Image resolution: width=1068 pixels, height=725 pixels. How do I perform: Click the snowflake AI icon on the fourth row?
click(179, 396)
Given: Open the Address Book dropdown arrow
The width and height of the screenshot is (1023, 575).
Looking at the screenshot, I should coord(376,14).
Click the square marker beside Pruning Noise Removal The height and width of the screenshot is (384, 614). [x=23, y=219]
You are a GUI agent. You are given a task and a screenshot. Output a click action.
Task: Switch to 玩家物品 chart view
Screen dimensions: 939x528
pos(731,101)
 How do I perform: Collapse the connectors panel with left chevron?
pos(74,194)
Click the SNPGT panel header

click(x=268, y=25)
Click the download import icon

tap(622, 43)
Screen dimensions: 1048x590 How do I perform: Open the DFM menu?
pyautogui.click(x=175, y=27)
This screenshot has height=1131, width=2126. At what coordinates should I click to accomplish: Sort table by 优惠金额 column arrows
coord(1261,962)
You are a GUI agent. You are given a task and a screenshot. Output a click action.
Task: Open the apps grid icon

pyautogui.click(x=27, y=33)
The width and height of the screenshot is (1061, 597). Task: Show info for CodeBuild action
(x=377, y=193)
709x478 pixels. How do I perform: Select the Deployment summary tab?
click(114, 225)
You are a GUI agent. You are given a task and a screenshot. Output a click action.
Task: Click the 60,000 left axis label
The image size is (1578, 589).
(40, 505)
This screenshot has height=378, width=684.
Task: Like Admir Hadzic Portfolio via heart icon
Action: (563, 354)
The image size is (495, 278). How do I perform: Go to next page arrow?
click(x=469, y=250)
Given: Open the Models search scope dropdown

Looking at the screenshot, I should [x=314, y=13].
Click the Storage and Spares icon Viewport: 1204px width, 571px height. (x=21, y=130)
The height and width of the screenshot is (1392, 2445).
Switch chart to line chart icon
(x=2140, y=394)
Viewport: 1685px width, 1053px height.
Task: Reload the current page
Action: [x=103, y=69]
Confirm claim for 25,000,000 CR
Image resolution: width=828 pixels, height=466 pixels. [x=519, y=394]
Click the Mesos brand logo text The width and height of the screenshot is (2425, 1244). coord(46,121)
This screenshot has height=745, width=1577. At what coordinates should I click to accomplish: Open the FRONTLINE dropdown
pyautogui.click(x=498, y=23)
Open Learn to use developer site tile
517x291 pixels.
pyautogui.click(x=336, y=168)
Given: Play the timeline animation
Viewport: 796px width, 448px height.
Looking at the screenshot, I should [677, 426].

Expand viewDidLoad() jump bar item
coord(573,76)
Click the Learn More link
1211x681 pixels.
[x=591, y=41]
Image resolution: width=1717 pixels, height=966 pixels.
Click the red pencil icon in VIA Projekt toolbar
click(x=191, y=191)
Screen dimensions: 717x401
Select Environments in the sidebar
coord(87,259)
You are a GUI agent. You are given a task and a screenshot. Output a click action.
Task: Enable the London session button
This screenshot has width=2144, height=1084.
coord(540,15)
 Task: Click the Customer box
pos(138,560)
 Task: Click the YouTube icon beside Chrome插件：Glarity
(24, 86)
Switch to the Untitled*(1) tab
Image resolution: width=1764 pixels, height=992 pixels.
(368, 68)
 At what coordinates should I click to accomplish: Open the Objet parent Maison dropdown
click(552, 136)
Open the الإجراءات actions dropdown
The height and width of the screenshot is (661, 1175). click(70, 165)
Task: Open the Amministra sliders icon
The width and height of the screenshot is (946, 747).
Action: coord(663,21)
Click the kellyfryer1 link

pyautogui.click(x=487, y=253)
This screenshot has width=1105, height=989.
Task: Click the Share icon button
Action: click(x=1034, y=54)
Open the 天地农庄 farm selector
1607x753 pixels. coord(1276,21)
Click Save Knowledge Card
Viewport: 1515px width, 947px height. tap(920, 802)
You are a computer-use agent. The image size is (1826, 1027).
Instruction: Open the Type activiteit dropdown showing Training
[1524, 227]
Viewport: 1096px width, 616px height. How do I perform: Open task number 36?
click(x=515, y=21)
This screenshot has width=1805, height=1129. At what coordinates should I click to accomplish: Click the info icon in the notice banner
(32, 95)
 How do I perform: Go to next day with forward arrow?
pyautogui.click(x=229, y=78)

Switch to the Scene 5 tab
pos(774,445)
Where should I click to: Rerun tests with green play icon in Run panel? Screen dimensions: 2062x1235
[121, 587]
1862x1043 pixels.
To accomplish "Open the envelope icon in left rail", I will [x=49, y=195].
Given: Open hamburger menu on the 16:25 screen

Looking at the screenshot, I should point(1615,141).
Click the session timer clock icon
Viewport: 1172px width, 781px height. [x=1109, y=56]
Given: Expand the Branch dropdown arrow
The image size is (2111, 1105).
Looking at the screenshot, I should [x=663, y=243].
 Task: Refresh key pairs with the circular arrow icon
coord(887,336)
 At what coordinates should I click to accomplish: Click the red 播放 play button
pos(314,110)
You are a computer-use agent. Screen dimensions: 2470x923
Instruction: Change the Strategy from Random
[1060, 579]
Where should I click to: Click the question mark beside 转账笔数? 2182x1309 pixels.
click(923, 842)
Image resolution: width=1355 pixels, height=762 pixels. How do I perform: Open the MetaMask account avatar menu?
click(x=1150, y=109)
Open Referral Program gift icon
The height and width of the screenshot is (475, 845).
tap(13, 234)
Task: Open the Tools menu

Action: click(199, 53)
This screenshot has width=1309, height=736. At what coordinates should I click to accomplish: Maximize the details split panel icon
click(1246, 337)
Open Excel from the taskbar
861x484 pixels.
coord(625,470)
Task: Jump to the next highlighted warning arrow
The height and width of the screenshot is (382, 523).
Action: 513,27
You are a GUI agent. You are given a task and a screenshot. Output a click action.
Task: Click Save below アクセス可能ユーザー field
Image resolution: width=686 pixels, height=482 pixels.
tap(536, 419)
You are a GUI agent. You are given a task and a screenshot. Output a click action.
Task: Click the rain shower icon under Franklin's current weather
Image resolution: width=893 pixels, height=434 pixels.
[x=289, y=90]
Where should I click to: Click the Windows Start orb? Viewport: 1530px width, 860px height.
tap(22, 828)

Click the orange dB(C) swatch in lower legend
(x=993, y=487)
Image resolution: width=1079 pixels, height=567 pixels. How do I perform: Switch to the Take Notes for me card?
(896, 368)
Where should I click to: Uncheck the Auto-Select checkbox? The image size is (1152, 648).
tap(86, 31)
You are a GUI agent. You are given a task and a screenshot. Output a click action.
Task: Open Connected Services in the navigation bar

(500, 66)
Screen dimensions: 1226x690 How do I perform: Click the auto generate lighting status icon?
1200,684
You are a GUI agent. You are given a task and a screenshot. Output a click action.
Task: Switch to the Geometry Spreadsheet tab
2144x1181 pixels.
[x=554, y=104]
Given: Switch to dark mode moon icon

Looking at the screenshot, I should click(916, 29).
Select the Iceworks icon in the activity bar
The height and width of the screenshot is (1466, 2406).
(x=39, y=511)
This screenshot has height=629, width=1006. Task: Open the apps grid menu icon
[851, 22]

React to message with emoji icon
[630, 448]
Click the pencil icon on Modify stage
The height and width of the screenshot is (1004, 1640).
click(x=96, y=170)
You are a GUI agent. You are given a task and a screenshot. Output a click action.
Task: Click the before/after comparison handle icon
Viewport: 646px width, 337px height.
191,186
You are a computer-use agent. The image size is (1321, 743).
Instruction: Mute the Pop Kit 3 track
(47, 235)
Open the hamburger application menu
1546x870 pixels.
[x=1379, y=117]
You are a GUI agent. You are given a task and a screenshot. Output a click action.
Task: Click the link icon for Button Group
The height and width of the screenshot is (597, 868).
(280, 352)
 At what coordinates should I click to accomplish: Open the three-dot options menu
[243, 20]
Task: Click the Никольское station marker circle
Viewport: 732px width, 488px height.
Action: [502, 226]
################
Filter the listing above down to the lines that contain the word "marker".

Click the square marker beside Pruning Noise Removal The height and width of the screenshot is (384, 614). [x=23, y=219]
Task: Click the Никольское station marker circle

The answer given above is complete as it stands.